The board of the Financial Industry Regulatory Authority (FINRA) approved several new rules at its meeting last month in New York.
Among the new rules, the board approved an amendment to provide payment for all members of a hearing panel. Currently, only panelists in extended hearings are paid—because of the length of these hearings. Also, the board approved an amendment to the Codes of Arbitration Procedure to create a roster of arbitrators with enhanced training and experience from which a panel would be selected to decide a request to expunge customer dispute information. Further, the FINRA board passed an amendment to enhance requirements for inter-dealer quotation systems that display quotes in unlisted equity securities. The board also signed off on amendments to permit FINRA to publish aggregated volume information on U.S. Treasury Securities, in accord with the recommendation of the U.S. Department of the Treasury.
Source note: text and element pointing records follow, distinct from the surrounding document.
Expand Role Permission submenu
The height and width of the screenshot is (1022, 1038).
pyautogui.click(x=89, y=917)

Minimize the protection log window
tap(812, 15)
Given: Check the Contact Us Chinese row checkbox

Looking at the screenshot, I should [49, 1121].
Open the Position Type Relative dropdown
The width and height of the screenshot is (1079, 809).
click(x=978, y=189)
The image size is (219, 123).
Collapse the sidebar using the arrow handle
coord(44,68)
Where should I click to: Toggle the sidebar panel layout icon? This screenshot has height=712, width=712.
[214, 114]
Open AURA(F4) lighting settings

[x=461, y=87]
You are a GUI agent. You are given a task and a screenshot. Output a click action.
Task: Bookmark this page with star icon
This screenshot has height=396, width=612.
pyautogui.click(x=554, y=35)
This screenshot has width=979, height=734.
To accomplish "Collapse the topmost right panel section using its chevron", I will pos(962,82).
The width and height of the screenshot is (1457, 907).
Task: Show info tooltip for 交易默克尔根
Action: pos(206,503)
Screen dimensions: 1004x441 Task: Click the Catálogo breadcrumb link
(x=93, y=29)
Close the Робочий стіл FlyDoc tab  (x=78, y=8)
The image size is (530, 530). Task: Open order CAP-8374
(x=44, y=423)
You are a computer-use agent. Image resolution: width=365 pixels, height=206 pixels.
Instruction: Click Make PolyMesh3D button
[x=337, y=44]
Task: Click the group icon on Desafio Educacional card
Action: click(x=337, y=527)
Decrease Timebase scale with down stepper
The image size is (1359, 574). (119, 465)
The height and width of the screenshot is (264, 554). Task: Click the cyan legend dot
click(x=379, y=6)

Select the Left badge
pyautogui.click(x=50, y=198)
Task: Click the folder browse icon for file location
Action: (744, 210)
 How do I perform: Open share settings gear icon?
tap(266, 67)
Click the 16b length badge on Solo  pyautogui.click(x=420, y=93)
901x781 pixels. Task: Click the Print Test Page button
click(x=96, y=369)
All of the amendments now move to the Securities and Exchange Commission (SEC) for approval.
Pete Driscoll, director of the SEC’s Office of Compliance Inspections and Examinations (OCIE), and Kevin Goodman, associate director of OCIE’s FINRA and Securities Industry Oversight (FSIO) group, were in attendance at the meeting to discuss these and other issues.
“The SEC’s oversight of FINRA is critical to our effectiveness as a self-regulatory organization, and we continue to work closely regarding our respective examination activities,” FINRA CEO Robert Cook said. “We appreciate that Pete and Kevin could join us to continue the discussion around our ongoing interactions with the Commission.”